Thomas K. — managing director, mid-forties, trains three times a week — comes in with a sentence I hear often: "I fall asleep like a stone. But at three in the morning I'm wide awake. And then it's over." No brooding over a specific problem. Just awake. The mind runs, the body lies there. Around half past four he drifts off again briefly — and the alarm tears him out of the deepest part.

His first suspicion: too little sleep. His second: age. Both wrong. The pattern — falling asleep no problem, but staying asleep impossible, with wide-awake arousal in the second half of the night — is one of the clearest signs of a nighttime cortisol level that isn't where it belongs.

Lowering cortisol at night is therefore rarely a question of more sleep. It's a question of why the stress system won't shift into night mode. And that has causes — most of them controllable.

Cortisol isn't the enemy. Cortisol at the wrong time is the problem.

> [EXERCISE BRIEF]:
In the passage on nighttime cortisol, what does the sleep pattern Thomas K. describes turn out to be one of the clearest signs of?

> [SUPPLIED RECORDS]:
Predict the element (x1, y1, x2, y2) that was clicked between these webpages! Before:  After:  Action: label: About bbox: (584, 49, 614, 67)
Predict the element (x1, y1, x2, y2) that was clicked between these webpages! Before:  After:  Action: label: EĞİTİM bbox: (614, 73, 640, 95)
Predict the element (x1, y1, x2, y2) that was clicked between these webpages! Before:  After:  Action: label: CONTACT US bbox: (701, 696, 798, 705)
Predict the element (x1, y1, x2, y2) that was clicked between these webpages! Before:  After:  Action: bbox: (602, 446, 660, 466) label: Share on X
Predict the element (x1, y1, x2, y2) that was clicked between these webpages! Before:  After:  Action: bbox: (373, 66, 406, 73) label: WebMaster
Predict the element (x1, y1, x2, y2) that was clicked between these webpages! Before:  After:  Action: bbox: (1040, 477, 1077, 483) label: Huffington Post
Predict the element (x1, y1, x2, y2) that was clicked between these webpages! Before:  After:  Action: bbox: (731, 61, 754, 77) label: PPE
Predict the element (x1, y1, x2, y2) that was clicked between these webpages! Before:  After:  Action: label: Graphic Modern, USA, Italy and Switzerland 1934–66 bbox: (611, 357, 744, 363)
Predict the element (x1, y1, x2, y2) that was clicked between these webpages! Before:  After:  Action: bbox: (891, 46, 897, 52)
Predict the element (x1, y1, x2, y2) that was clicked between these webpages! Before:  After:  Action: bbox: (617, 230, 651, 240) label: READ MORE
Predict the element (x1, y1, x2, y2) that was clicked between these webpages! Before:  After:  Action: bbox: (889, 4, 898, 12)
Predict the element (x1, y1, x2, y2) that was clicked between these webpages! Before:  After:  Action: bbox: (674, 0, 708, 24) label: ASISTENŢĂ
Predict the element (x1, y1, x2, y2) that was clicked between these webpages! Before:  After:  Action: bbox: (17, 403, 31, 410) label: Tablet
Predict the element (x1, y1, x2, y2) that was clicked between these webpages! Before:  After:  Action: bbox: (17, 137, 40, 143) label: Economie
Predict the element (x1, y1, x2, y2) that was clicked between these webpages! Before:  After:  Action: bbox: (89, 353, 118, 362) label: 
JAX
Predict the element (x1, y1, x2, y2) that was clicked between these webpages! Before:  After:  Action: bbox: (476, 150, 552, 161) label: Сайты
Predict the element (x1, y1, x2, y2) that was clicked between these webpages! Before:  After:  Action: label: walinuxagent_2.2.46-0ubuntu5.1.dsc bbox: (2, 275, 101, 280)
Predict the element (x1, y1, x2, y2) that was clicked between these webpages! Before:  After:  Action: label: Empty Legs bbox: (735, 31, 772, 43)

> [EXERCISE SOLUTION]:
A nighttime cortisol level that isn't where it belongs.